On 1/10/17 10:53 PM, Bob Sneidar via use-livecode wrote:
It's been my whole understanding of the use of splash stacks that the
stack used to create a standalone is read only, and therefore cannot
be a stack you set properties of, or make any changes to. I had no
idea it became the mainstack in a standalone.

Right. You can make any changes you want, but you can't save them to disk.

This fairly torpedoes my whole portability concept where I go to a
substack of a mainstack and perform some actions, finally setting
some properties of the mainstack. In retrospect now, I can see why
seasoned livecoders don't go in much for the concept of substacks.
However convenient it is to have a single stack file with all the
substacks included, it appears I can no longer do this.

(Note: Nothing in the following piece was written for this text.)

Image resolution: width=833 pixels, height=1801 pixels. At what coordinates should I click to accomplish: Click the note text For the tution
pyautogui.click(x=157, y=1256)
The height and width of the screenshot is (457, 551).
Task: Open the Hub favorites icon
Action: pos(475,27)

I don't think any of us avoid substacks, I use them all the time in apps for resource storage or as libraries. The trick is not to include any substacks that need write permissions as part of your standalone. Save the substacks out as independent stacks, and add them to the Copy Files pane in standalone settings. Those will become independent mainstacks and will be writeable (provided you copy them to a writeable location on disk first.)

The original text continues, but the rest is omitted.